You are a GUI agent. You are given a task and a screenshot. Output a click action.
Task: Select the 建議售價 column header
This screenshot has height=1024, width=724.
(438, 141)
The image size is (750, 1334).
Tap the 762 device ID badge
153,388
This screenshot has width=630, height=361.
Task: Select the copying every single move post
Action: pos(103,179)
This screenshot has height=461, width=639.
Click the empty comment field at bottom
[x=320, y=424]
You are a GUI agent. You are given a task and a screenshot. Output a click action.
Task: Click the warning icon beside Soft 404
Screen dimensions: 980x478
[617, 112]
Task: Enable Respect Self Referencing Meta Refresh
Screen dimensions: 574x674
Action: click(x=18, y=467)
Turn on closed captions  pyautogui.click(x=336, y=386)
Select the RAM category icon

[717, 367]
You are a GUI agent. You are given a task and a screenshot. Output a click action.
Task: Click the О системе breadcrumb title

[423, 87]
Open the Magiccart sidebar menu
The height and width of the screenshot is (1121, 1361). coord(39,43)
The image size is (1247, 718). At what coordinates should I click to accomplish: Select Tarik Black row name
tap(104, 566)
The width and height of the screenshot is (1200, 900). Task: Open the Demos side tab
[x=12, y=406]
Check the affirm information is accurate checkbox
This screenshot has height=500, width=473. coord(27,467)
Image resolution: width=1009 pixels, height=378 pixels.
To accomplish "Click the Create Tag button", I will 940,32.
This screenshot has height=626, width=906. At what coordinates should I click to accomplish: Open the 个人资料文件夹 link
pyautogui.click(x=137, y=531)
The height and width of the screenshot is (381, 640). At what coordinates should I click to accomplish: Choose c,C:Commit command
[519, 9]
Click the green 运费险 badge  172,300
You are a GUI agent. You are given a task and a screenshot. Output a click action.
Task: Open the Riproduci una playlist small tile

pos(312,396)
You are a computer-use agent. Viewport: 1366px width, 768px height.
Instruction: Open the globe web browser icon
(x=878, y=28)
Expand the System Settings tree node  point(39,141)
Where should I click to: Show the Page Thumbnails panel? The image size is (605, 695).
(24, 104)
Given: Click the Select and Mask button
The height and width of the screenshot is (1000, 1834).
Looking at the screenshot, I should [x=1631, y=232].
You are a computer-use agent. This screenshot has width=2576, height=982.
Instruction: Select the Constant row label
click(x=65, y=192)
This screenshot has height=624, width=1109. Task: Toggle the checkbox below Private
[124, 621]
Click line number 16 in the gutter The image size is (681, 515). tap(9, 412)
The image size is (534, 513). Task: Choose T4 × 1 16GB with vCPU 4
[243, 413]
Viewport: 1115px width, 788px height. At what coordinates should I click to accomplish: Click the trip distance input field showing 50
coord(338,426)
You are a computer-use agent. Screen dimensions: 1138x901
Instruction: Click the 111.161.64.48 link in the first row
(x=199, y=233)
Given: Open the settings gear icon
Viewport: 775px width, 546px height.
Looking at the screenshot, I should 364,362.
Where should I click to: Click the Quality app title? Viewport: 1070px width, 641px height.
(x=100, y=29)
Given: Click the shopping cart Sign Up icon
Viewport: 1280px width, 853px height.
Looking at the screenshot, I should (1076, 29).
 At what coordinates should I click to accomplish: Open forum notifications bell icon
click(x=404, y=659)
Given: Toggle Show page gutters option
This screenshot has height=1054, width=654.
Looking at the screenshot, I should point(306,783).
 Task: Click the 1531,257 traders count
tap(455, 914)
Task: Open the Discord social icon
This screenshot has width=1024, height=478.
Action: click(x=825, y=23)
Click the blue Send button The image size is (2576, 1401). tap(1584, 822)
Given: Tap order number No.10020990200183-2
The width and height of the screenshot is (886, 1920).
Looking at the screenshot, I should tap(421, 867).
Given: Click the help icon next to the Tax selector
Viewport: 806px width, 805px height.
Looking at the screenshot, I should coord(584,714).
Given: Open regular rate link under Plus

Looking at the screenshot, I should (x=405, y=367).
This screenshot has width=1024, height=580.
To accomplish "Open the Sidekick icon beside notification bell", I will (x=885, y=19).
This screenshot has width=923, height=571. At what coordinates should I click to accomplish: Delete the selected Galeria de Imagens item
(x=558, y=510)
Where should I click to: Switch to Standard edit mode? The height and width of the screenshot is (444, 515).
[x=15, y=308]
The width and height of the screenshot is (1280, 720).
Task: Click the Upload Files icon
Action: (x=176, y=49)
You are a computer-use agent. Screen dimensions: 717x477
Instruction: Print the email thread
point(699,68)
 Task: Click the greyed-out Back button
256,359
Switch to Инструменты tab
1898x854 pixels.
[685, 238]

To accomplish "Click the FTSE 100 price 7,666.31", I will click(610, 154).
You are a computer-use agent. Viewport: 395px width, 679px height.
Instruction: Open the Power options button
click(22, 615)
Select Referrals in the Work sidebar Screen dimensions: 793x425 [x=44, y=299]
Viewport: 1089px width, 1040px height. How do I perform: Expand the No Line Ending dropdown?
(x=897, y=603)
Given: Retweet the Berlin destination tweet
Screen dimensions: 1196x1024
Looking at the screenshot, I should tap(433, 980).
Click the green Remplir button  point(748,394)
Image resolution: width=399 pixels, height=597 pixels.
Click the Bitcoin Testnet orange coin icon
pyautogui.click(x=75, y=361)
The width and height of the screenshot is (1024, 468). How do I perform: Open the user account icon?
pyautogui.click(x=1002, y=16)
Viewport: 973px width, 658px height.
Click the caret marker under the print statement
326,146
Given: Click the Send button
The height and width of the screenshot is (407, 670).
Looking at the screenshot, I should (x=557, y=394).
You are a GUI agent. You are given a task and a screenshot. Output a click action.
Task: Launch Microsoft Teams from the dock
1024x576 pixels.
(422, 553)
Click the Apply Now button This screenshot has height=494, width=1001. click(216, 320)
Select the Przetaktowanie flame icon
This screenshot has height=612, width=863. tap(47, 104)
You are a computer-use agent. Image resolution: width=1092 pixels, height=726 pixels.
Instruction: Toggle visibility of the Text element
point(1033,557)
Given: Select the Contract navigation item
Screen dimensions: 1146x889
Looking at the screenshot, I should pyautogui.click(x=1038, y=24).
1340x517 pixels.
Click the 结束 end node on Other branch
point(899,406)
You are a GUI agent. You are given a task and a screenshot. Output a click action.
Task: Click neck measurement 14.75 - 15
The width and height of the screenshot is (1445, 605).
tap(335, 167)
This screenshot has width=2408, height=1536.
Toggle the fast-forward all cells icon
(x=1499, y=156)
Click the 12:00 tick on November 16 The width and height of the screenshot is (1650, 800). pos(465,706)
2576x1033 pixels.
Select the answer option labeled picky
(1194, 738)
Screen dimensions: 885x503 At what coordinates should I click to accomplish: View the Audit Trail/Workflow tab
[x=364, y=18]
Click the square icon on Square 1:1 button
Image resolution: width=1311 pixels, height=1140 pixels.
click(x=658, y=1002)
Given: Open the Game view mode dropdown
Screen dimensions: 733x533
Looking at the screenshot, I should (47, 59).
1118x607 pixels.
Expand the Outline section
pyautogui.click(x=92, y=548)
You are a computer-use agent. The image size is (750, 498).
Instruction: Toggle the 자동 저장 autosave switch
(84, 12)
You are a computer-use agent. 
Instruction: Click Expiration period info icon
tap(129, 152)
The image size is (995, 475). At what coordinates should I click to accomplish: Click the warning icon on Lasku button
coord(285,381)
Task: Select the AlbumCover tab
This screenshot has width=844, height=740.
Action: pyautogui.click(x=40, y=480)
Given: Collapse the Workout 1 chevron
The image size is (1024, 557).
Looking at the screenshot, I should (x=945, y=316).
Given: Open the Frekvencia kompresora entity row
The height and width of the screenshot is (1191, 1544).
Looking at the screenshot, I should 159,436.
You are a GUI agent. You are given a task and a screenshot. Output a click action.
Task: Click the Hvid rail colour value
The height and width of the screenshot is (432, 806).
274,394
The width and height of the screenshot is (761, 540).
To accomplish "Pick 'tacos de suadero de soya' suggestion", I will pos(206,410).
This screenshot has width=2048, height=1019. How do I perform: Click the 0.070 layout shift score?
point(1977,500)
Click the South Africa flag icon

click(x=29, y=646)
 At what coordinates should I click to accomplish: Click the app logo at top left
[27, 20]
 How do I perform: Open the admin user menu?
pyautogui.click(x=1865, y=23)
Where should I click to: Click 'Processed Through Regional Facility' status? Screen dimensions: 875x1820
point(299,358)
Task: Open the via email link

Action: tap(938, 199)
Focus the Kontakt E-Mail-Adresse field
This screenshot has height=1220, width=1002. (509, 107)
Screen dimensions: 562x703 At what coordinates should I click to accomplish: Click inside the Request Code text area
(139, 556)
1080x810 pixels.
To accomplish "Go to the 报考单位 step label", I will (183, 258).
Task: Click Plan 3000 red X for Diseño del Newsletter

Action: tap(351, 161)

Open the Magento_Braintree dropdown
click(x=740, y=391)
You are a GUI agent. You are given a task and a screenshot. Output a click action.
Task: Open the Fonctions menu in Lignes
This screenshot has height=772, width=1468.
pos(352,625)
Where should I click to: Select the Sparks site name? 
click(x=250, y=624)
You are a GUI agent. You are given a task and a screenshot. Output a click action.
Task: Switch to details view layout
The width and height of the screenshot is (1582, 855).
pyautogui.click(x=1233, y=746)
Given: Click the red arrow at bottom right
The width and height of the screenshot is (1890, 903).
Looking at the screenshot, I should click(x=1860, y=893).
-=-=-=-=-
In the entries above, find the line with "Image resolution: width=1009" and the line with "You are a computer-use agent. This", then restate word for word both of them and every line between, with nothing more.

Image resolution: width=1009 pixels, height=378 pixels.
To accomplish "Click the Create Tag button", I will 940,32.
This screenshot has height=626, width=906. At what coordinates should I click to accomplish: Open the 个人资料文件夹 link
pyautogui.click(x=137, y=531)
The height and width of the screenshot is (381, 640). At what coordinates should I click to accomplish: Choose c,C:Commit command
[519, 9]
Click the green 运费险 badge  172,300
You are a GUI agent. You are given a task and a screenshot. Output a click action.
Task: Open the Riproduci una playlist small tile

pos(312,396)
You are a computer-use agent. Viewport: 1366px width, 768px height.
Instruction: Open the globe web browser icon
(x=878, y=28)
Expand the System Settings tree node  point(39,141)
Where should I click to: Show the Page Thumbnails panel? The image size is (605, 695).
(24, 104)
Given: Click the Select and Mask button
The height and width of the screenshot is (1000, 1834).
Looking at the screenshot, I should [x=1631, y=232].
You are a computer-use agent. This screenshot has width=2576, height=982.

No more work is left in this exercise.